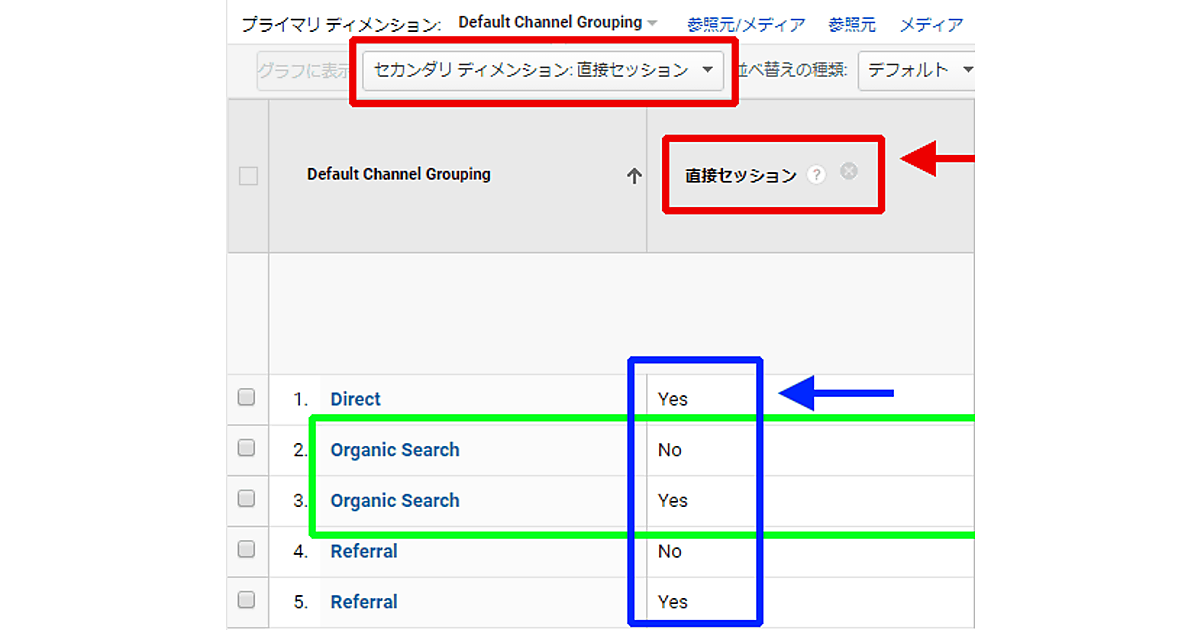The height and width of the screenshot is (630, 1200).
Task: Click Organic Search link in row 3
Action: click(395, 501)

= = = = =

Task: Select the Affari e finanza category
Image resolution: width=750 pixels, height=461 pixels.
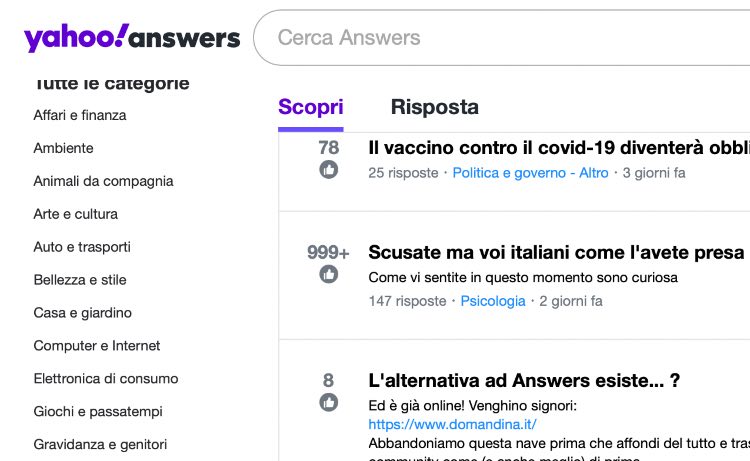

= = = = =

**Exercise details**
Using the data above, repeat exactly the lines that begin at the line with "Task: Select the Affari e finanza category" and end at the line with "Image resolution: width=750", both ends included.

**Exercise output**
Task: Select the Affari e finanza category
Image resolution: width=750 pixels, height=461 pixels.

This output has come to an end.